Disclaimer: The views and opinions expressed in the vapa Swiss independent wealth management blog posts featured on this page are solely my own and do not necessarily represent the views of any institutions or organisations I may be associated with. These posts are intended to share personal insights and perspectives and should not be interpreted as official statements or positions of any affiliated entities.

It sounds easy, right? Your new independent adviser works with the same bank you already use. So, no new account, no new bank, no hassle? Not quite.

Even if the custodian stays the same, the moment a client switches from direct private banking to an external asset manager (EAM), the legal and regulatory groundwork must be re-established.
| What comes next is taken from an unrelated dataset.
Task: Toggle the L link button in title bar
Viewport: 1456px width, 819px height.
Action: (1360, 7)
Skipping this step at the initial stage isn’t just risky—it’s non-compliant.

This guide is built for relationship managers and client advisers working at or with EAMs. It explains precisely what needs to be signed and documented when onboarding a client who already holds an account at the custodian bank.

1. No New Account – But Yes, a New Relationship

The fact that the client already banks with your custodian saves time, but doesn’t remove the need for formal onboarding. You still need to submit or refresh:

  • Updated KYC and AML documentation
  • Investment Management Agreement (IMA)
  • Power of Attorney (LPOA) for portfolio management
  • Formal instruction naming the EAM as the adviser

Advisers often underestimate this step. Without it, the relationship is informal and unregulated.
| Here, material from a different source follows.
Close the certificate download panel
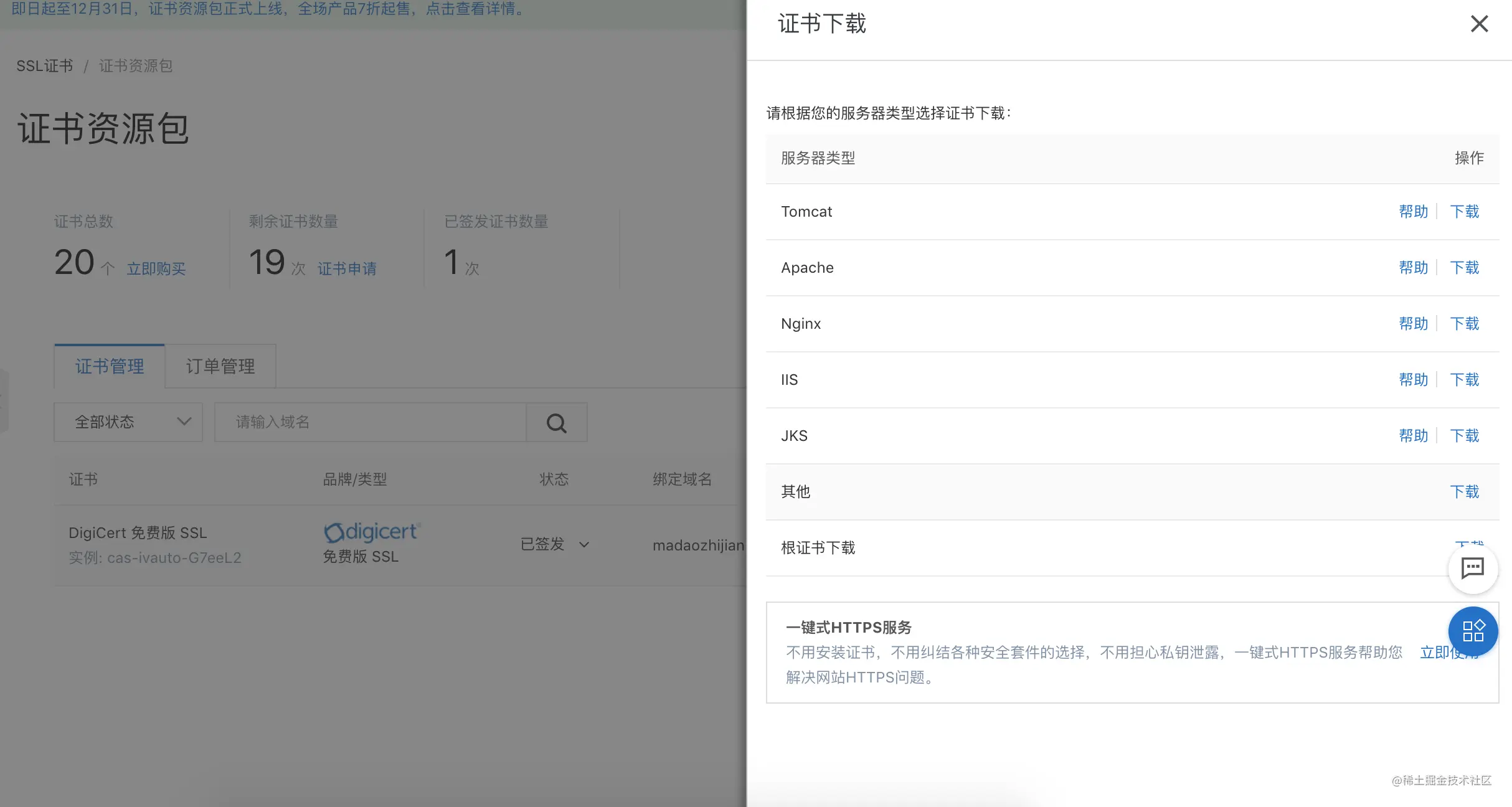 (x=1479, y=24)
2. Formal Appointment of the EAM

The client must explicitly mandate the EAM as their portfolio manager. This authorisation is usually issued through a custodian-provided form or internal letter and confirms:

  • The advisory or discretionary mandate
  • Permission for the custodian to share data
  • Trading and communication authority for the EAM

Most EAMs handle this admin, but it must be signed and submitted to make the adviser official.

3. Power of Attorney – Specific to This Setup

Even with an existing account, the client must issue a Limited Power of Attorney tailored to the new adviser. This allows:

  • Execution of trades
  • Full portfolio monitoring
  • Document access for tax and reporting

Without this, the EAM remains a spectator, not a manager.

4. Compliance: No Shortcuts Here

Even if the custodian holds valid KYC data, the EAM must build its compliant file. The client must provide:

  • Proof of identity and address
  • CRS/FATCA declarations
  • Source of wealth documentation
  • PEP status confirmation

This step isn’t just bureaucracy—it’s legally required by FINMA, FCA, or MiFID II, and protects both the client and the adviser.

5. Investment Management Agreement (IMA)

The IMA is the heart of the advisory relationship. It sets the scope, responsibilities, and rules of engagement:

  • Investment goals and risk preferences
  • Reporting standards and contact frequency
  • Fee model (fixed, tiered, performance-based)
  • Legal liability and conflict disclosures

Portfolio management cannot begin without a signed IMA, no matter how well the client knows you.

Conclusion

Onboarding a client who already banks with your custodian may feel like a shortcut, but skipping the formal steps risks the client, the adviser, and the relationship.

Make it smooth, but make it official. By guiding the client through these final (and essential) signatures, you protect the relationship, ensure compliance, and unlock the full benefits of the EAM model.